**Source passage**
SOC Estimation Framework Based on MPNN
The implementation of MPNN for SOC estimation in a battery energy storage system involves a clear training and deployment pipeline. The process is as follows:
Step 1: Data Collection & Preprocessing. Historical operational data from the battery energy storage system, including voltage, current, temperature, and corresponding true SOC (calculated via high-precision laboratory methods like controlled Ah integration for training), is collected. The data is partitioned into training and testing sets.
Step 2: Network Initialization. Key parameters are initialized: RBF centers $c^3_{kj}$ are spaced evenly across [0,1], widths $b^3_{kj}$ are set to $1/n$, the threshold $th=0.001$, compensation factors $ci_j$ are set to 0, and weights $wi^4_{kj}$, $w^7_j$ are randomly initialized within a small range.

**Data segment**

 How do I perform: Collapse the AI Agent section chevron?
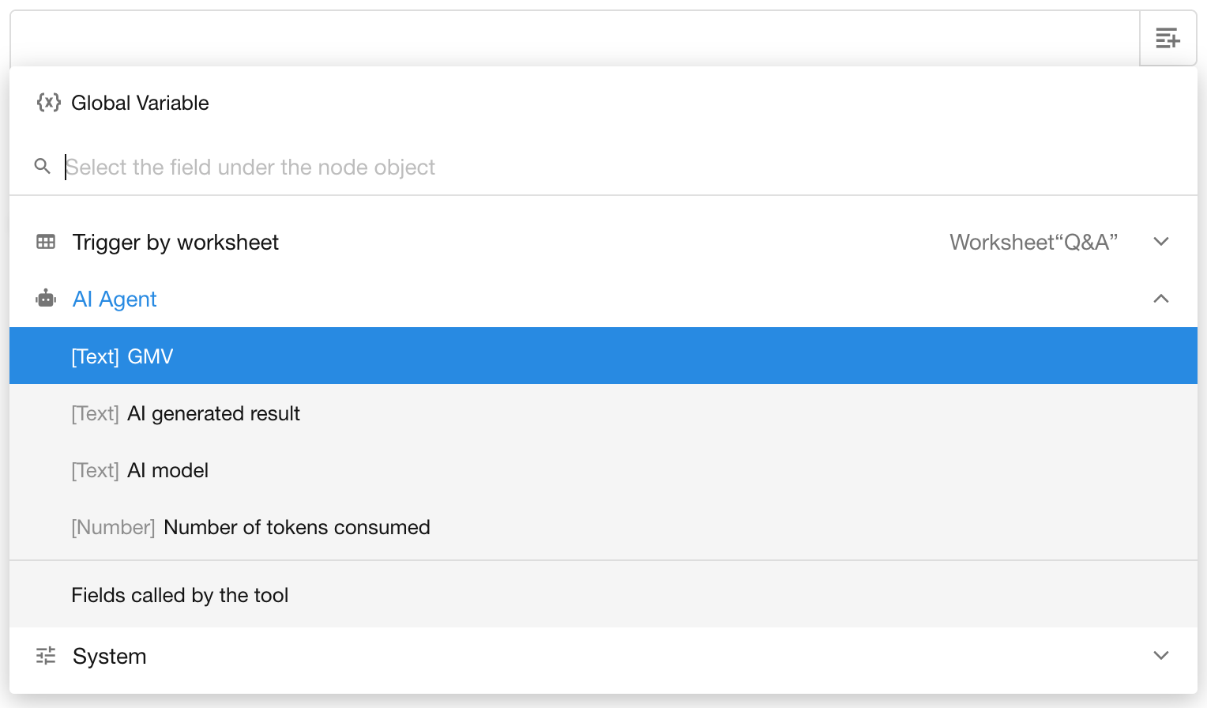pyautogui.click(x=1160, y=299)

**Task set**
**A.** In the MPNN SOC estimation passage, what value is the threshold th initialized to?
**B.** List every kind of historical operational data that the MPNN SOC estimation passage says is collected in Step 1.
**C.** Carry the MPNN SOC estimation passage forward from the end of Step 2.

**Set of answers**
**A.** 0.001

**B.** Voltage, current, temperature, and corresponding true SOC.

**C.**
Step 3: Training Phase. The network is trained using gradient descent to minimize the loss function, defined as the Sum of Squared Errors (SSE) between the estimated SOC and the true SOC from the training data:
$$ E = \frac{1}{2} \sum_{i=1}^{N_{\text{train}}} e_i^2 = \frac{1}{2} \sum_{i=1}^{N_{\text{train}}} (S_{\text{LiB},i} – \hat{S}_{\text{LiB},i})^2 $$
The weights $wi^4_{kj}$ and $w^7_j$ are updated iteratively. The learning rules derived via backpropagation are:
$$ \Delta wi^4_{kj} = \eta_{wi^4} \cdot e_i \cdot \frac{Q_{\text{max}}-Q_{\text{min}}}{Q_{\text{max}}} \cdot w^7_j \cdot \left(1 – c_j + \frac{c_j}{m}\right) \cdot \frac{x^6_j}{x^5_j} \cdot f^4_{kj} \cdot w^4_{kj} $$
$$ \Delta w^7_j = \eta_{w^7} \cdot e_i \cdot \frac{Q_{\text{max}}-Q_{\text{min}}}{Q_{\text{max}}} \cdot x^7_j $$
where $\eta_{wi^4}$ and $\eta_{w^7}$ are the learning rates.
Step 4: Deployment/Testing Phase. Once trained, the MPNN model is fixed. Real-time or unseen test data from the battery energy storage system (voltage, current, temperature) is fed through the network’s forward pass (Layers 1 to 8) to generate instantaneous SOC estimates without requiring any battery model.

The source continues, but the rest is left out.